In this exercise, set down every entry that follows exactly as it appears.

____

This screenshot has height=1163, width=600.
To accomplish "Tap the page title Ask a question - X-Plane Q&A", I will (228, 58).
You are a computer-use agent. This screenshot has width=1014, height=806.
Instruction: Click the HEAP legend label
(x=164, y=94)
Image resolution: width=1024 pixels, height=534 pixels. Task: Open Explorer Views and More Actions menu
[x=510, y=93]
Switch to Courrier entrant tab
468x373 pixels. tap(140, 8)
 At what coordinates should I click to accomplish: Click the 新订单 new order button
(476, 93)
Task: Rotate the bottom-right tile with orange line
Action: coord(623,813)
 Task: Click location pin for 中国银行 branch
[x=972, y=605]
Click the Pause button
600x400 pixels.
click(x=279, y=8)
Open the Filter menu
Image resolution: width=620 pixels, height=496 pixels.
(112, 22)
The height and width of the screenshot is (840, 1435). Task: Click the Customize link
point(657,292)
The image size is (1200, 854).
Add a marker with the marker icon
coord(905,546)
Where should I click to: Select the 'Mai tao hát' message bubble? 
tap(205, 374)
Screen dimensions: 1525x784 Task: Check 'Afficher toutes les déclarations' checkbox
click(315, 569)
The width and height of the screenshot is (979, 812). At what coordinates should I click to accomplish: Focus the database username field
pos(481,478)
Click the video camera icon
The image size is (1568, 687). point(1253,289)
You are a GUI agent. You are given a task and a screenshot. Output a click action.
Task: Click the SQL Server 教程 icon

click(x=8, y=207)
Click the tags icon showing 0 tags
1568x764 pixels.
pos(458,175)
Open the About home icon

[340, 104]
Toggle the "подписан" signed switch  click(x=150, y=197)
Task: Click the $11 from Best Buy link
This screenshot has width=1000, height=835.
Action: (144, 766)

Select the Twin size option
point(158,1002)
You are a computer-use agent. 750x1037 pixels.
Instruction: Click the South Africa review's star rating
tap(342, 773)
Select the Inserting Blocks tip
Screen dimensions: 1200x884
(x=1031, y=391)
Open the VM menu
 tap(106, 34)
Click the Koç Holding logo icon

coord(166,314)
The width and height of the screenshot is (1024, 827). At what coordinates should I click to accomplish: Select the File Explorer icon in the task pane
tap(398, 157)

____

* **Answer**
This screenshot has height=1163, width=600.
To accomplish "Tap the page title Ask a question - X-Plane Q&A", I will (228, 58).
You are a computer-use agent. This screenshot has width=1014, height=806.
Instruction: Click the HEAP legend label
(x=164, y=94)
Image resolution: width=1024 pixels, height=534 pixels. Task: Open Explorer Views and More Actions menu
[x=510, y=93]
Switch to Courrier entrant tab
468x373 pixels. tap(140, 8)
 At what coordinates should I click to accomplish: Click the 新订单 new order button
(476, 93)
Task: Rotate the bottom-right tile with orange line
Action: coord(623,813)
 Task: Click location pin for 中国银行 branch
[x=972, y=605]
Click the Pause button
600x400 pixels.
click(x=279, y=8)
Open the Filter menu
Image resolution: width=620 pixels, height=496 pixels.
(112, 22)
The height and width of the screenshot is (840, 1435). Task: Click the Customize link
point(657,292)
The image size is (1200, 854).
Add a marker with the marker icon
coord(905,546)
Where should I click to: Select the 'Mai tao hát' message bubble? 
tap(205, 374)
Screen dimensions: 1525x784 Task: Check 'Afficher toutes les déclarations' checkbox
click(315, 569)
The width and height of the screenshot is (979, 812). At what coordinates should I click to accomplish: Focus the database username field
pos(481,478)
Click the video camera icon
The image size is (1568, 687). point(1253,289)
You are a GUI agent. You are given a task and a screenshot. Output a click action.
Task: Click the SQL Server 教程 icon

click(x=8, y=207)
Click the tags icon showing 0 tags
1568x764 pixels.
pos(458,175)
Open the About home icon

[340, 104]
Toggle the "подписан" signed switch  click(x=150, y=197)
Task: Click the $11 from Best Buy link
This screenshot has width=1000, height=835.
Action: (144, 766)

Select the Twin size option
point(158,1002)
You are a computer-use agent. 750x1037 pixels.
Instruction: Click the South Africa review's star rating
tap(342, 773)
Select the Inserting Blocks tip
Screen dimensions: 1200x884
(x=1031, y=391)
Open the VM menu
 tap(106, 34)
Click the Koç Holding logo icon

coord(166,314)
The width and height of the screenshot is (1024, 827). At what coordinates should I click to accomplish: Select the File Explorer icon in the task pane
tap(398, 157)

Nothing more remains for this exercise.